When Claim to Fame hits — relatively late in the show — something happens you can hear instantly. The whole band breathes together. The horns fall into place with an ease that should be impossible. The drummer slides into Chilton’s behind-the-beat phrasing like he’s been waiting for it all night. The guitarist and keys stop “accompanying” and start listening. And Chilton? He’s singing like a man who doesn’t need to hit anything hard because he knows he can hit anything he wants.
It’s sweet. It’s gentle. It’s unforced. It’s a man killing it softly because softness is the point.
That’s the part people miss about Chilton — the late-career sweetness. Not the wounded sweetness of Thirteen, or the teenage ache of the Box Tops. This is middle-aged sweetness: warmth without sentimentality, looseness without sloppiness, charm without calculation.
Chilton’s magic in Anvers isn’t that he doesn’t care — it’s that he cares only in the ways that matter. He cares about feel, about timing, about tone, about leaving space for the horns to shine and the drummer to speak. He cares about the room. He cares about the night. He cares just enough to be dangerous.
That danger is key. Chilton sings “Claim to Fame” like he could tip the whole thing over if he felt like it — but he won’t. Because tonight isn’t about tearing anything down. Tonight is about letting everything be exactly what it is. A good band, a warm room, a late-set groove, a song breathing the way it was always meant to breathe.
When he swings into the chorus you can hear it: he’s not performing, he’s allowing.
And that’s the moment I recognize something of myself.
Because when I’m in the right performance space — a school speech, a good karaoke set, a future book night — the same thing happens. Self-consciousness drops out first. But awareness stays. I always know I’m being watched; that’s part of the voltage. When that happens, instead of tightening up, I loosen. Play rises. Warmth rises. The room becomes a call-and-response, not a test.

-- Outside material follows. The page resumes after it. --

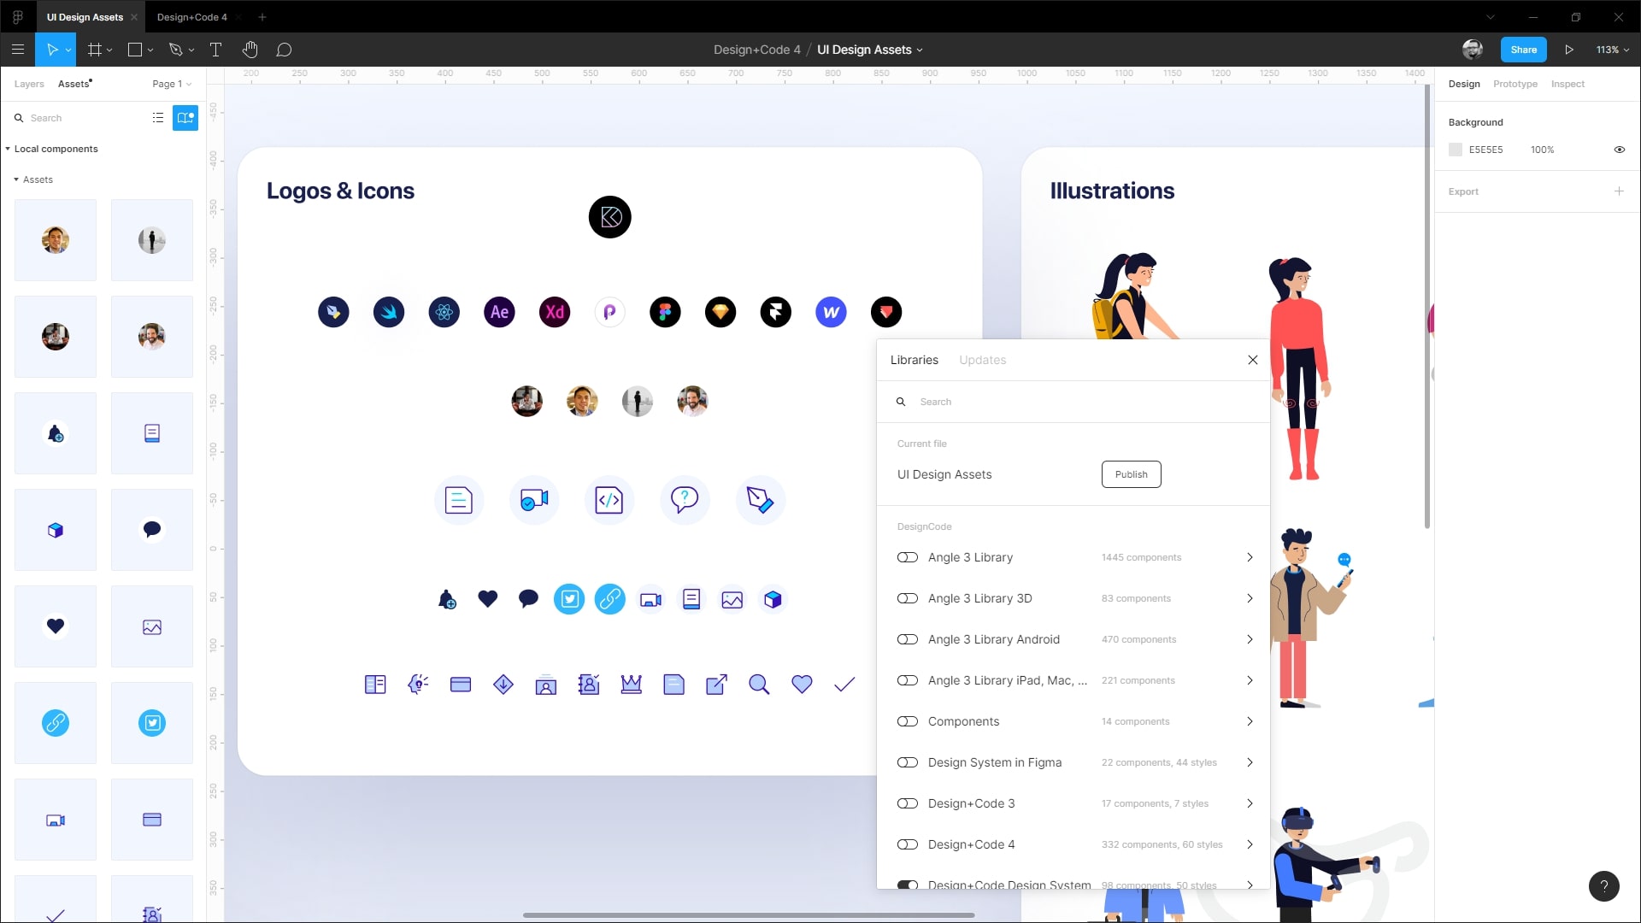The image size is (1641, 923).
Task: Enable the Angle 3 Library toggle
Action: (x=907, y=557)
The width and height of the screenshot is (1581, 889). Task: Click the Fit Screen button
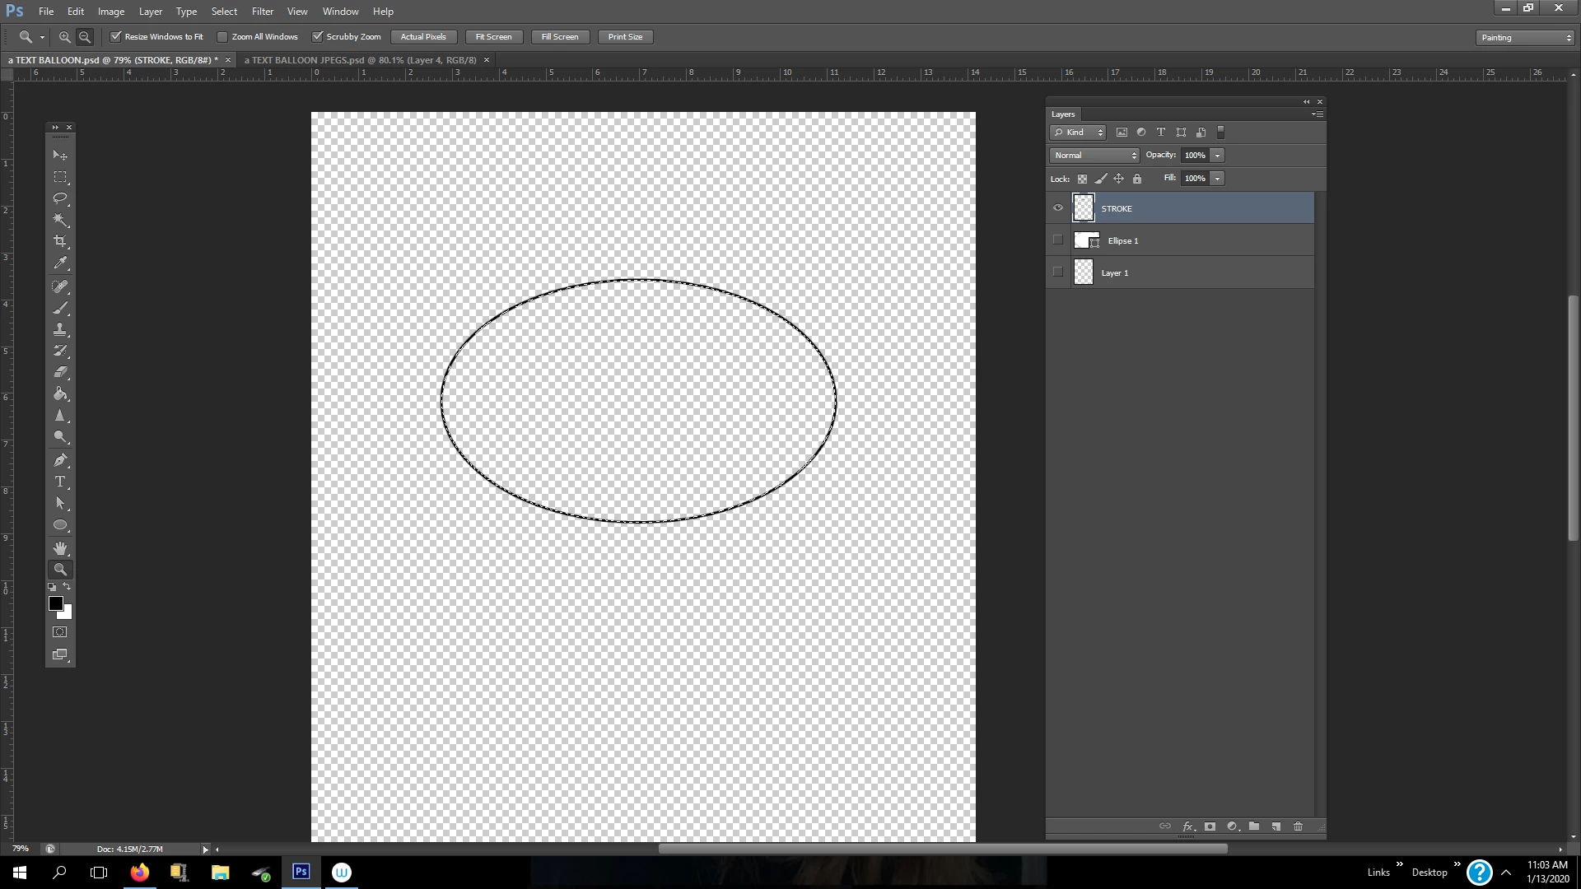tap(493, 37)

The performance isn’t something I put on —it’s something I stop resisting.
That, more than anything, is why Live in Anvers feels like a secret manual for a certain kind of adult performance. Chilton isn’t trying to impress anyone. He’s not chasing legacy. He’s not reenacting the myth of the young genius or repenting for the years he walked away from fame. He’s simply showing up as himself — and because he’s himself, the whole room recalibrates.
When my self-consciousness dissolves, the same three things come online for me:
Play. Warmth. Call-and-response.
Play is the improvisation — the micro-timing, the shifts in tone, the risk of letting the moment lead me.

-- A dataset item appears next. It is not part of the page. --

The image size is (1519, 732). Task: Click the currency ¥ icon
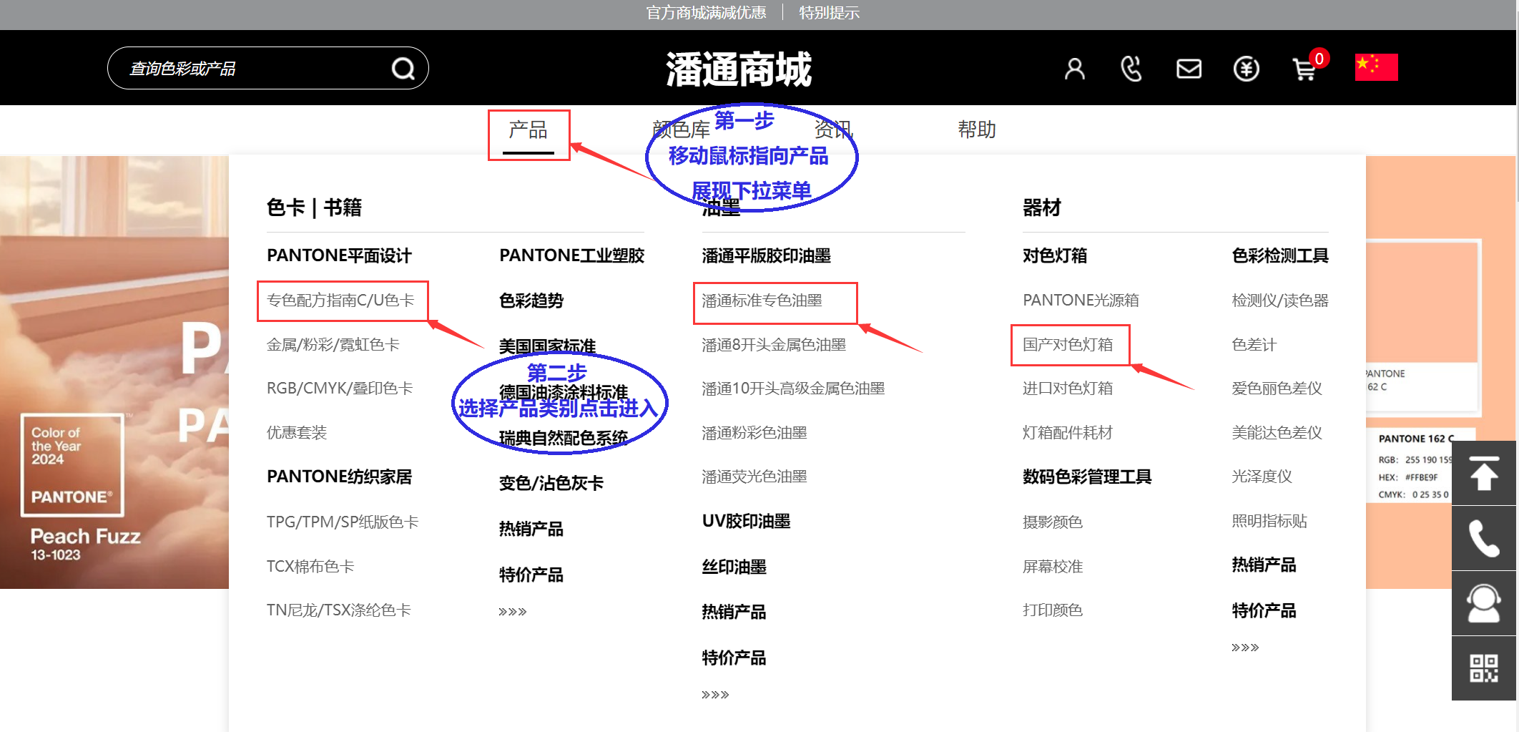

Warmth is the generosity — the willingness to let the room in, to let people feel something real.
Call-and-response is the connection — the vibration between me and the crowd, whether that’s a gym full of students or nine people in a Kyoto karaoke bar.
This is what Chilton is doing in Anvers. This is what makes it so sweet. This is what “killing it gently” actually means.
The band may be all session pros, but by the time they hit Claim to Fame, they’ve crossed over from professional competence into something more mystical: fluency in Chilton’s wavelength. They’re not following charts anymore. They’re following him. And he’s following the room. And the room is following the looseness.
It’s adult music by an adult man, played by adults who know how to leave space. And space is everything in this performance.
Listening to the Anvers version now, I hear something I couldn’t have understood in my twenties: the sweetness of someone who’s already lived through the first fame, the second fame, the backlash, the retreat, the rediscovery, the ambivalence, the refusal, and the acceptance.
Claim to Fame becomes, in this version, neither a boast nor a lament. It’s a shrug, a smile, a wink, a truth. Not bitter. Not triumphant. Just real.
A man with a gift he can’t turn off,
killing it gently,
in Belgium,
on a night the world wasn’t even watching,
and doing someone’s star chart if they needed it.
Dedication:
For the players who show up cold and make the room warm.